(65g) Exploring The Q-Learning Approach For Direct Controller Synthesis
AIChE Annual Meeting
2007
2007 Annual Meeting
Computing and Systems Technology Division
Advances in Process Control - I
Monday, November 5, 2007 - 2:30pm to 2:50pm
The combination of safety and economic constraints make closed-loop system-identification and subsequent controller design attractive to industrial control engineers. However, it is not always clear how the errors during the identification step will affect the controller performance. In this sense, it may be advantageous to consider the identification and controller design in an integrated manner.
In view of this, we investigate a reinforcement learning method called ?Q-learning' for addressing the issue of model identification and controller design synergistically. This can be viewed as a form of direct adaptive optimal control; theoretical results for Linear Quadratic Regulation (LQR) were first derived by (Bradtke et al., 1994).
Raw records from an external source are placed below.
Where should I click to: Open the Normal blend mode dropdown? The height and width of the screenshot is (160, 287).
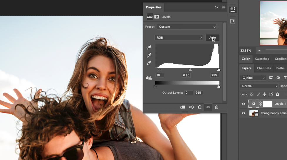tap(259, 86)
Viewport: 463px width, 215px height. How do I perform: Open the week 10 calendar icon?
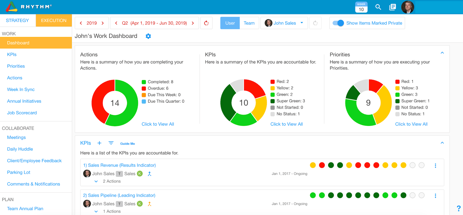361,7
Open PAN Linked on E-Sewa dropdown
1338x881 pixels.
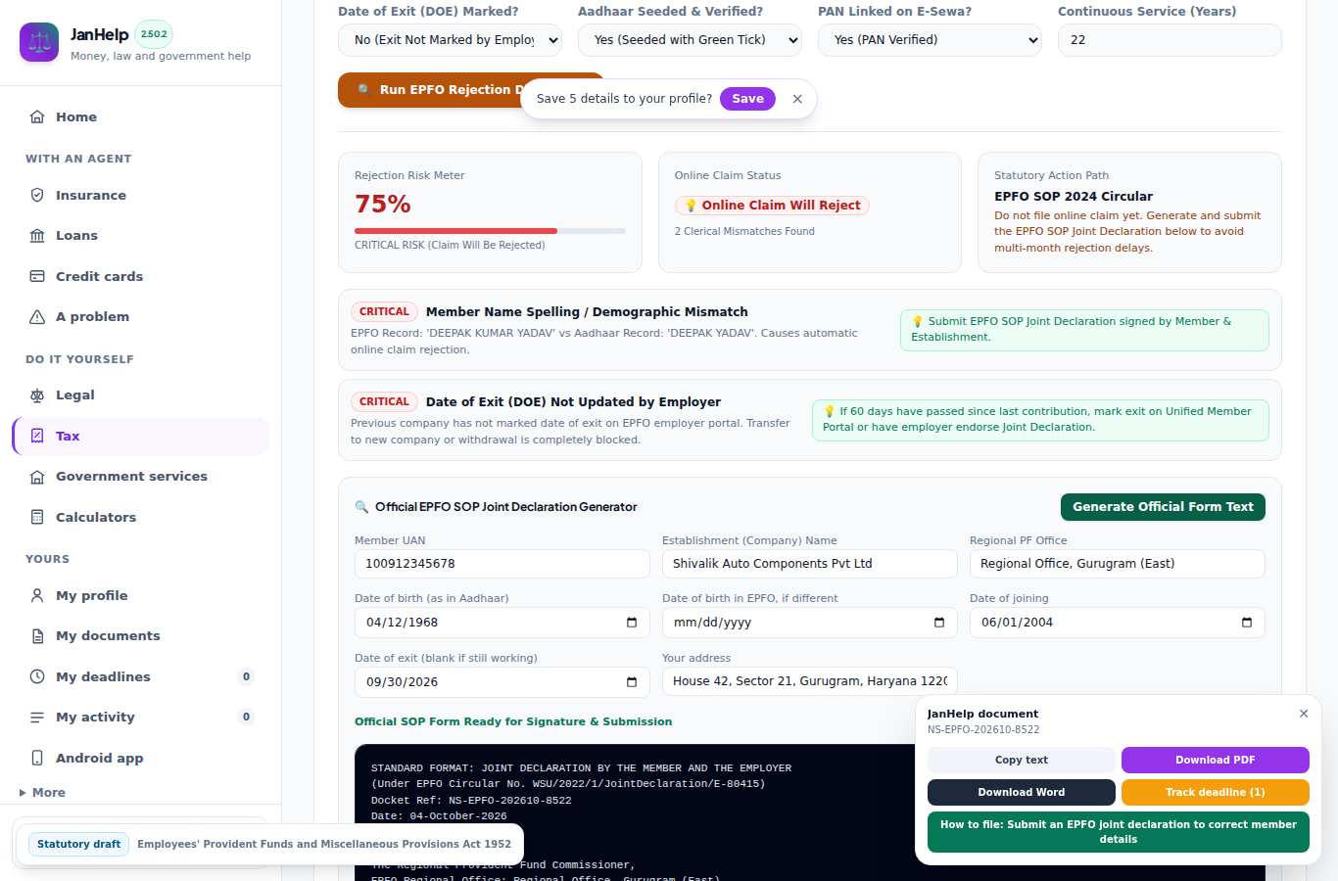pos(930,40)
Traditionally belonging to the realm of artificial intelligence, reinforcement learning is concerned with finding an optimal control policy via the decision-maker's interactions with its environment. Q-learning is an iterative instance with the added advantage that the true environmental model need not be known. Central to this is the Q(x, u) function, which is parameterized by the current policy in place, and maps a state (x)-action (u) pair to a scalar reflecting the intrinsic value of a state. More importantly, Q(.,.) instructs its corresponding policy. In the control context, controller design is separated into stages. At each stage, the learnt Q function is used to generate a policy no worse than the current one in place; the process converges to the optimal one.
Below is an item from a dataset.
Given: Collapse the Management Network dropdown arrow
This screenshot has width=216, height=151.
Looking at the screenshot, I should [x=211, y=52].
In our context, we extend the LQR case of Bradtke et. al. in the presence of input-output data only, i.e., without state data. Through the judicious re-definition of the state-vector, we remove the requirement of full state-feedback without sacrificing control performance. Also, using the certainty-equivalent situation as a benchmark, we investigate the issue of robustness of this method against undermodeling, noise as well as non-linearity. Our investigations indicate that this method is a competitive alternative to the indirect approach.
References
Bradtke, S.J., Ydestie, B.E., & Barto, A.G. 1994. Adaptive linear quadratic control using policy iteration. In Proceedings of the American Control Conference. 3475-3476.